Women’s Right to Toilets
For a long time now, women scholars and feminists have been writing about women and their right to the city extensively. Traditional city design and planning have most often been exclusionary of its women, neglecting to understand the unequal interactions and experiences that men and women have with their city. In her book ‘Why Loiter’, Shilpa Phadke questions the absence of women’s freedom in urban public spaces. Presenting the risks that women face in their everyday lives, she highlights one major issue that adds to lack of women’s safety in the city–the problem of public toilets. Her study in Mumbai city shows that public toilets for women are either inadequate, unusable and unhygienic, located in unsafe and inappropriate locations, locked, or in most cases completely absent.
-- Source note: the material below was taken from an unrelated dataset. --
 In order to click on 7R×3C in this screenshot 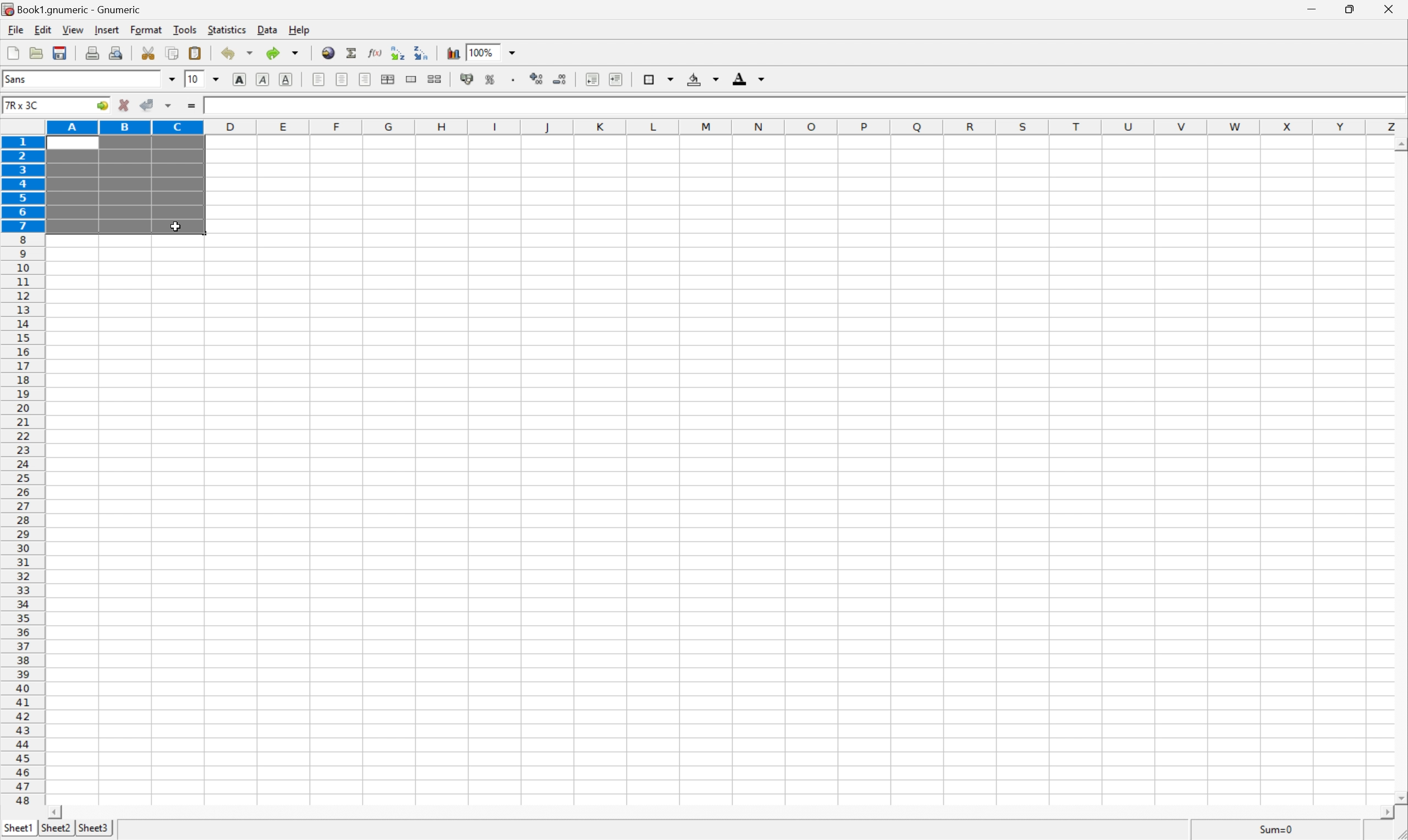, I will do `click(43, 105)`.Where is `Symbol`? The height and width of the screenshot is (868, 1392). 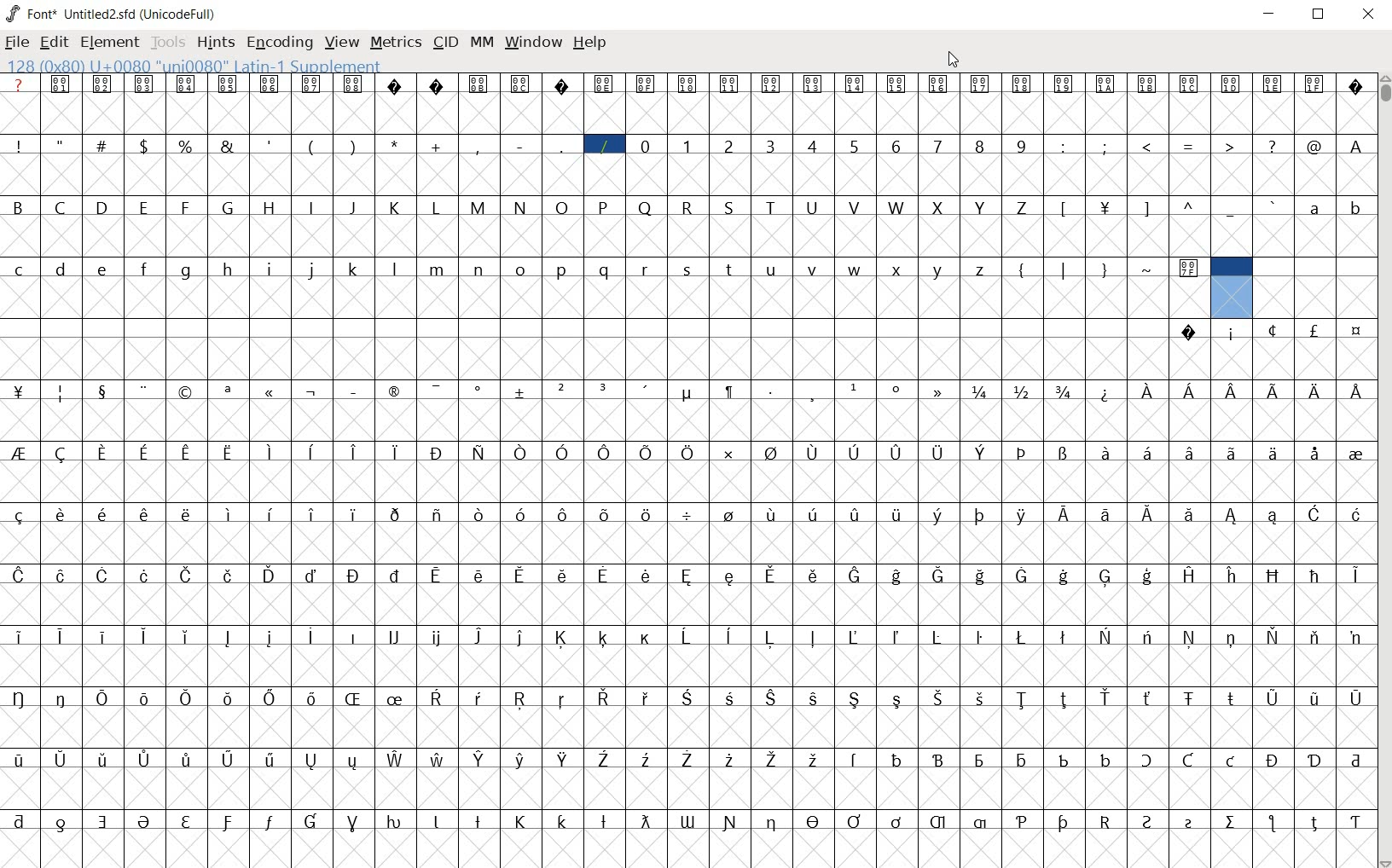
Symbol is located at coordinates (1104, 636).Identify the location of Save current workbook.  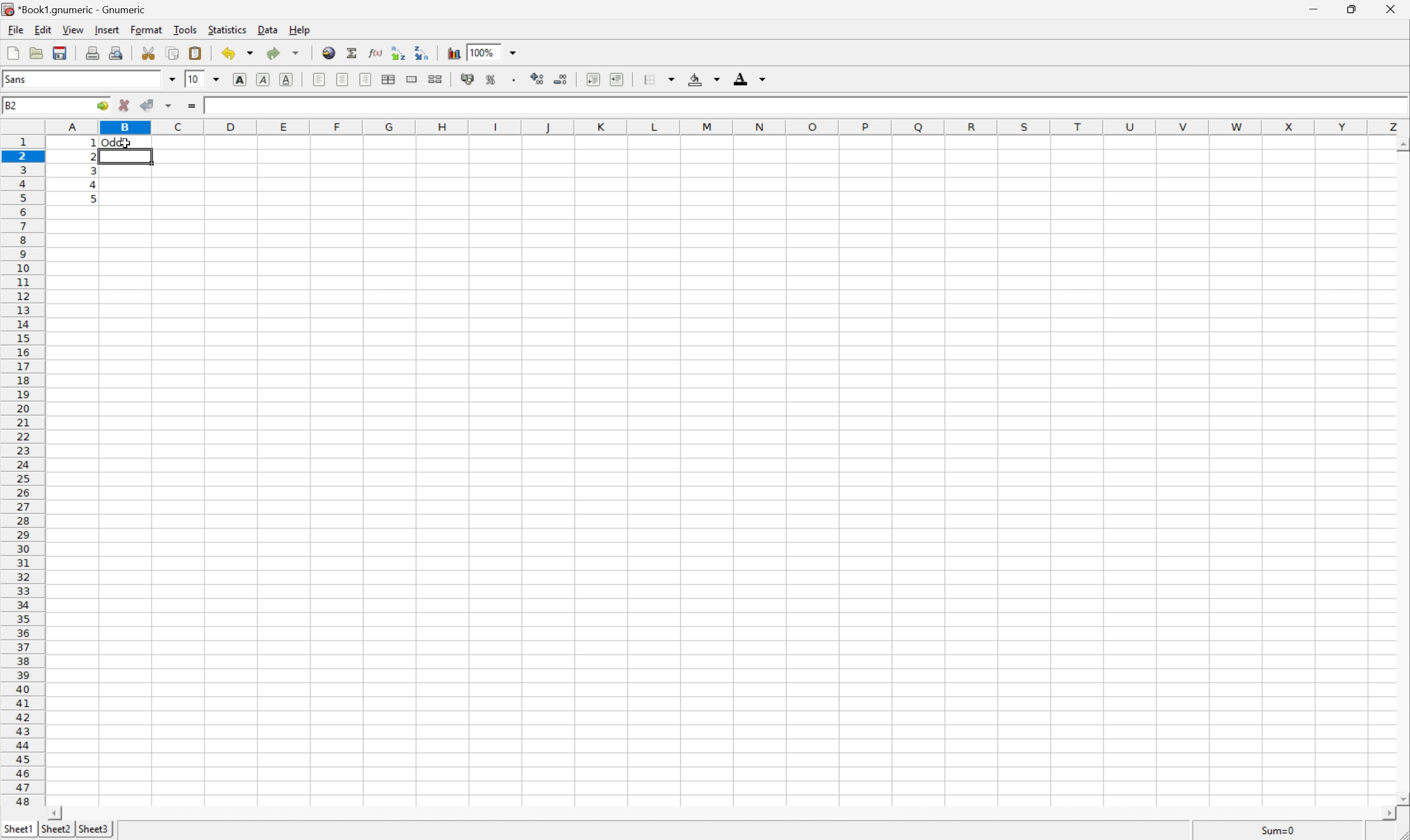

In the face of human rights violations of women’s dignity, health and freedom to public spaces, activists too have strived to get their voices heard through campaigns such as ‘The Right to Pee’ movement which acknowledges the absence of safe and hygienic public urinals in Mumbai city. The 9-year long campaign has been demanding adequate public urinals for women in Mumbai from stakeholders responsible for urban sanitation in the city. Fueling other movements to talk about women’s sanitation distress, the Hyderabad Urban Lab soon began the ‘Don’t Hold it in’ campaign which demands a city where women have equal and adequate access to public toilets.
Giving a nuance to the ‘loitering argument’ in India, Phadke maps how women from different communities and classes have varying access to the city, and hence experience varying exclusions and negotiations. For instance, when a woman belonging to the upper-class is in a public space, she might find herself locating cafes and five-star restaurants to pee at, in case of emergencies.
However, an average day of a lower-class woman who does not enjoy the same privileges, involves waiting for the sun to set only to be able to pee quickly on the open street while jeopardising her own safety. A similar study conducted in 2017 that aimed to look at women’s access to public toilets in Warangal city, Telangana, found that the only few women who used public toilets at rare and unavoidable instances were women who worked in the public sphere; that is women belonging to a lower socio-economic background who do not have access to toilets at their workplace.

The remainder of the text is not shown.